# Angeln In Arnhem und Umgebung.



## Zimbo1990 (17. September 2015)

Hallo also jeder kennt die polder nördlich von amsterdam  
 Da in roermond grad iwie nicht grad soviel geht hab ich das hier durch zufall gesehen. (bild) Und sieht ja aus wie nen paar Polder die man beangeln darf ohne großartigen bedinungen. Nun wollte ich mal fragen ob jemand dort schon erfahrungen sammeln konnte bezüglich der raubfische.  Wäre ser dankbar für antworten weil ich dort villt samtag oda sonntag hinfahren möchte  






PS: Hätte noch gerne villt ein tipp von erfahrenden anglern.
Habe heut mit div. Gummiköder (dropshot und jig) wobbler spinner auf barsch geangelt. Konnte sehen wie diese den köder folgen jedoch nur anschauen und wieder weggehen.

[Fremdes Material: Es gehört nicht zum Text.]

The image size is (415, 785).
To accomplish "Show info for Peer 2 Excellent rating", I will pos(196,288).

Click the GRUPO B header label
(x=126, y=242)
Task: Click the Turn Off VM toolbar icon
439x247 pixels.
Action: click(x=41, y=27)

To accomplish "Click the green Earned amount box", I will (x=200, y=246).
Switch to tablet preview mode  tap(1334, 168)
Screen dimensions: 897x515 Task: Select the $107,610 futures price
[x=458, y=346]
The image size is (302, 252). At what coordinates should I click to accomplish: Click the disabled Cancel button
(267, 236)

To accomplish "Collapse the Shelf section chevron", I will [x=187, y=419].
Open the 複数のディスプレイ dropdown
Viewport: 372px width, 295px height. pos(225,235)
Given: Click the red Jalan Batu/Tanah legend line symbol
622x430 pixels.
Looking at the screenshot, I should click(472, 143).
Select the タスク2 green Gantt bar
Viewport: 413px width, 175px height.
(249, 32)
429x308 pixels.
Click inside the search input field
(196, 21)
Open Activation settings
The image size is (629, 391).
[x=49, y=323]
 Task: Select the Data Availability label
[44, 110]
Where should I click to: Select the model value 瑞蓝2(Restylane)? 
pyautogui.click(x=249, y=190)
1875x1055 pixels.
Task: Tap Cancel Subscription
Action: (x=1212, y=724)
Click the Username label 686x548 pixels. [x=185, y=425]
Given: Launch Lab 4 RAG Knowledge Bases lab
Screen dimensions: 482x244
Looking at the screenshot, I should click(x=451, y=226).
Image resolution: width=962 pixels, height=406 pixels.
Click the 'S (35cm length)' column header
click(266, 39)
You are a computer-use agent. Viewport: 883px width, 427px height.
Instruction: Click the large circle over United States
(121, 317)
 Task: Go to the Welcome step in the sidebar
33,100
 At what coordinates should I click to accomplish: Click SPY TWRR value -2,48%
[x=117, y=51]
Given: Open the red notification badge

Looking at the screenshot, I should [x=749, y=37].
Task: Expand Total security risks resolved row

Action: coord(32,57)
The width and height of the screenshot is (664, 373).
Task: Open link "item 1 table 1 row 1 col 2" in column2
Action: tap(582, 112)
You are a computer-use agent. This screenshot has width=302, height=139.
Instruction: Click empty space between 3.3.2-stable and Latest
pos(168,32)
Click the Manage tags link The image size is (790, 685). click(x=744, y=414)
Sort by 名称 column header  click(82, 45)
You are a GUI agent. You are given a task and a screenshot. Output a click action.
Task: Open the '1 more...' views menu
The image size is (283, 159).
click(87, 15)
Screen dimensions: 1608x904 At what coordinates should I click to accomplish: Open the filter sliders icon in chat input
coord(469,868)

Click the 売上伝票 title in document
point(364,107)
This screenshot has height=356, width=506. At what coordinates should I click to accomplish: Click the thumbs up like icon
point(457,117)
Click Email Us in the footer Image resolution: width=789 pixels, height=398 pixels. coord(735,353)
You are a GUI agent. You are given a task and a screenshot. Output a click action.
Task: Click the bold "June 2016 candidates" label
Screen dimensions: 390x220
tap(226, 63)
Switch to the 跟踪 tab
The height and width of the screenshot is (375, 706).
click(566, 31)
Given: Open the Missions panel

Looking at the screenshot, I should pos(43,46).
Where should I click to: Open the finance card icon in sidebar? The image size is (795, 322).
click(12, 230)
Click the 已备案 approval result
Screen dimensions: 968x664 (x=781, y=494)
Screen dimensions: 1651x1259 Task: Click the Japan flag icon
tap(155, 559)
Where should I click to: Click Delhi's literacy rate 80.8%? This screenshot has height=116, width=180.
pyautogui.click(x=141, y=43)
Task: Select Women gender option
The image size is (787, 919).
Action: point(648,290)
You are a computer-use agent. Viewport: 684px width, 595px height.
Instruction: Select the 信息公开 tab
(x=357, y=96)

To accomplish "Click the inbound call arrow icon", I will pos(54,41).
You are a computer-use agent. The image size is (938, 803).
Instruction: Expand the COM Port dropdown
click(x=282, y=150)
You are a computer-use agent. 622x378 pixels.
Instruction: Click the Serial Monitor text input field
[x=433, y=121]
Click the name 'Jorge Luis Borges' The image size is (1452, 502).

Jemand ne ahnung was man dan machen könnte um sie in laune zu bekommen? nächste mal würmer mitnhemen und damit  dann versuchen? kp villt kennt ja jemand dieses verhalten weil ich in 10 std hatte ich einen biss...^^


----------



## Zimbo1990 (18. September 2015)

*AW: Angeln In Arnhem und Umgebung.*

muss ich wohl wie es ausschaut auf gut glück


----------



## exil-dithschi (18. September 2015)

*AW: Angeln In Arnhem und Umgebung.*



Zimbo1990 schrieb:


> nächste mal würmer mitnhemen und damit  dann versuchen?


jo, natur, also auch mal ´nen köderfisch, kann ´nen versuch wert sein, logo.


----------